• [REQUIRED WORK]:
Locate every line in the records below that contains the word "Given" and copy each such line.
================================
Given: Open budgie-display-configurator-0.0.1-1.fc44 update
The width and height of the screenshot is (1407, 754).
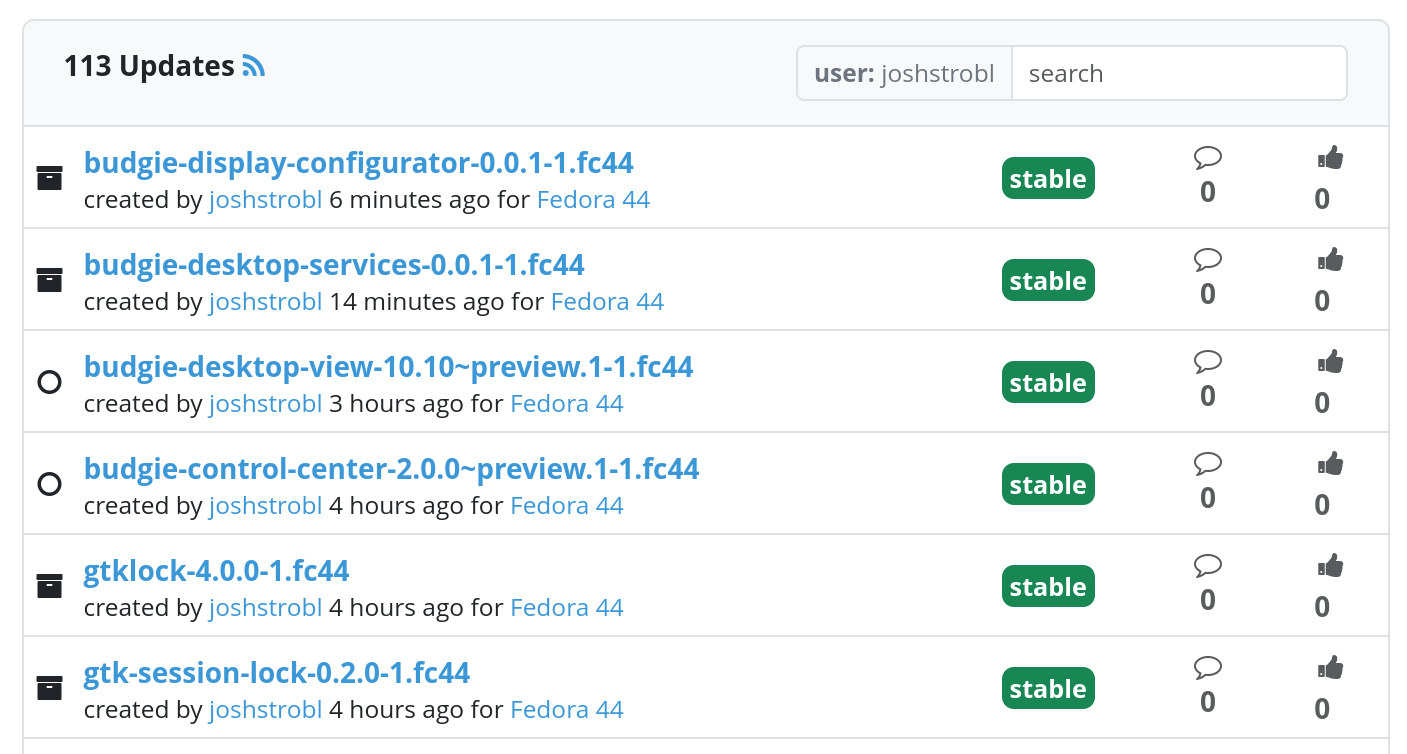Looking at the screenshot, I should 358,162.
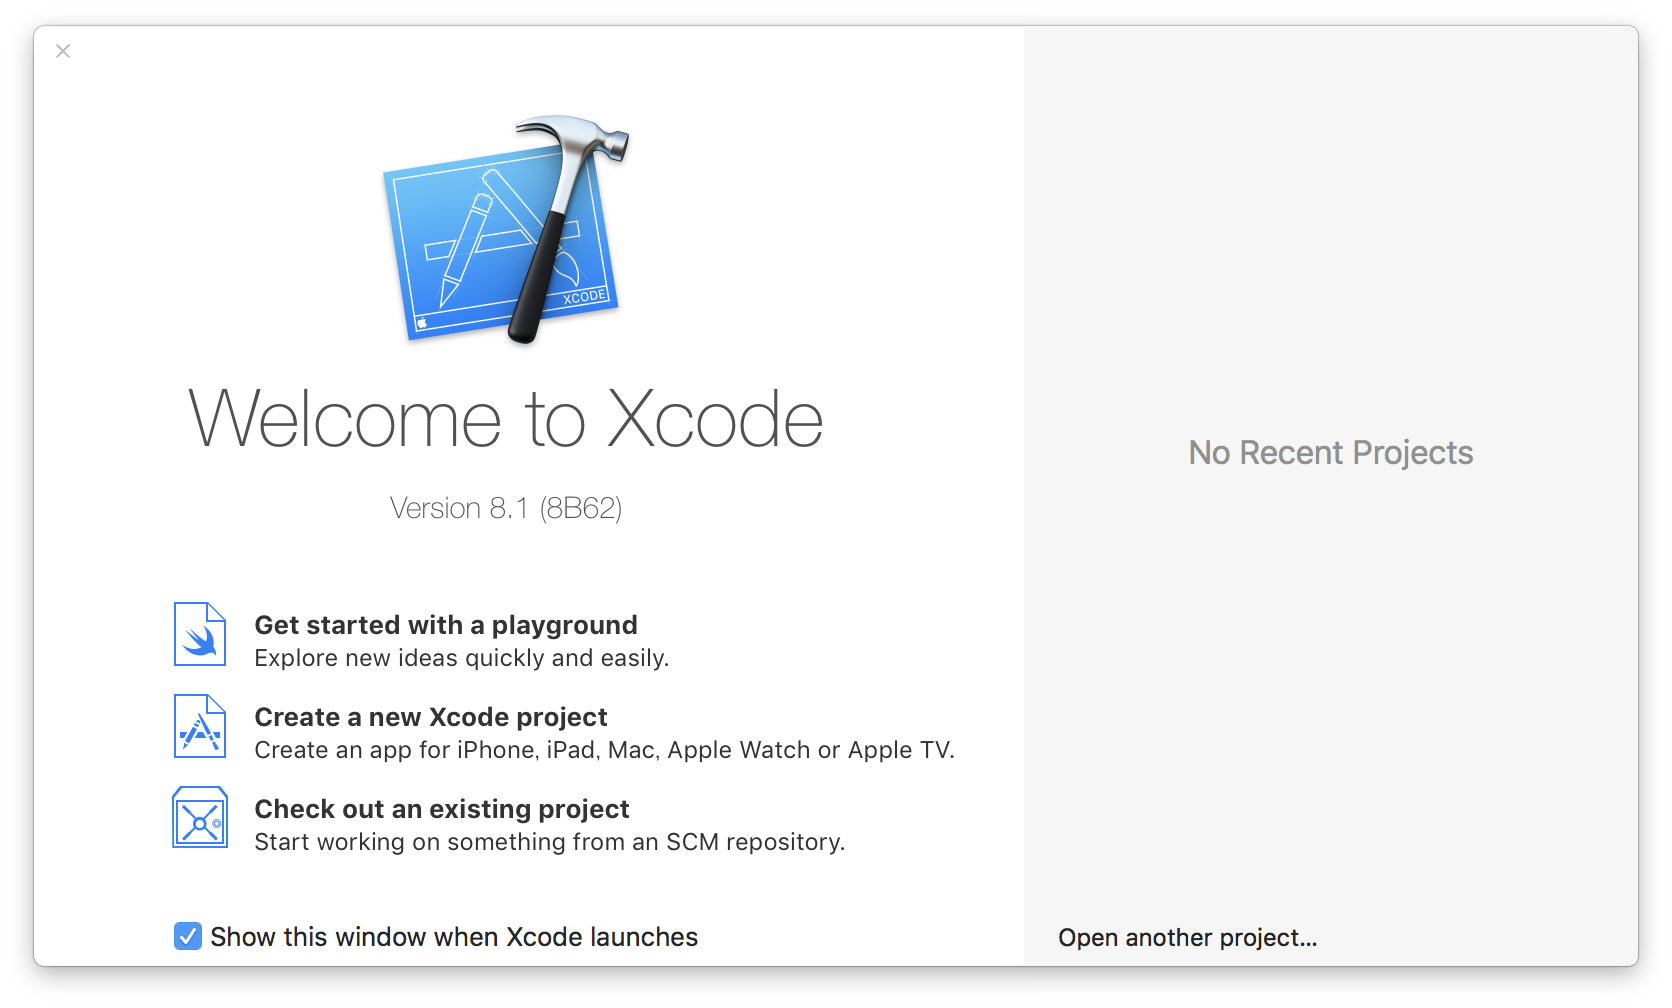Click the Version 8.1 (8B62) label
Viewport: 1672px width, 1008px height.
click(507, 509)
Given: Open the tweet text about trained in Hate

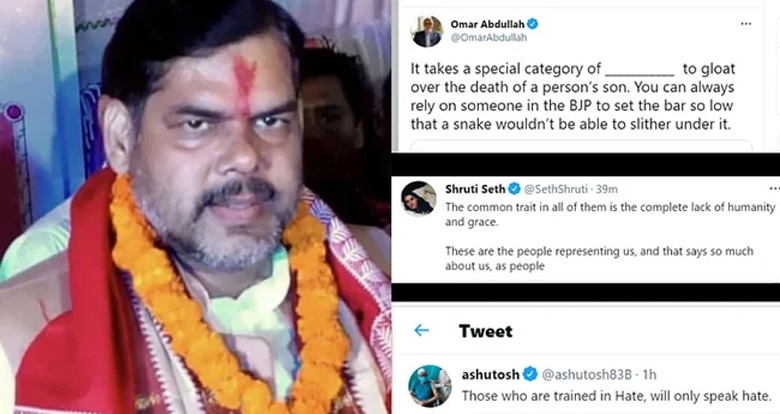Looking at the screenshot, I should pyautogui.click(x=616, y=396).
================================
• [RESULT OF THIS EXERCISE]:
Given: Open budgie-display-configurator-0.0.1-1.fc44 update
Given: Open the tweet text about trained in Hate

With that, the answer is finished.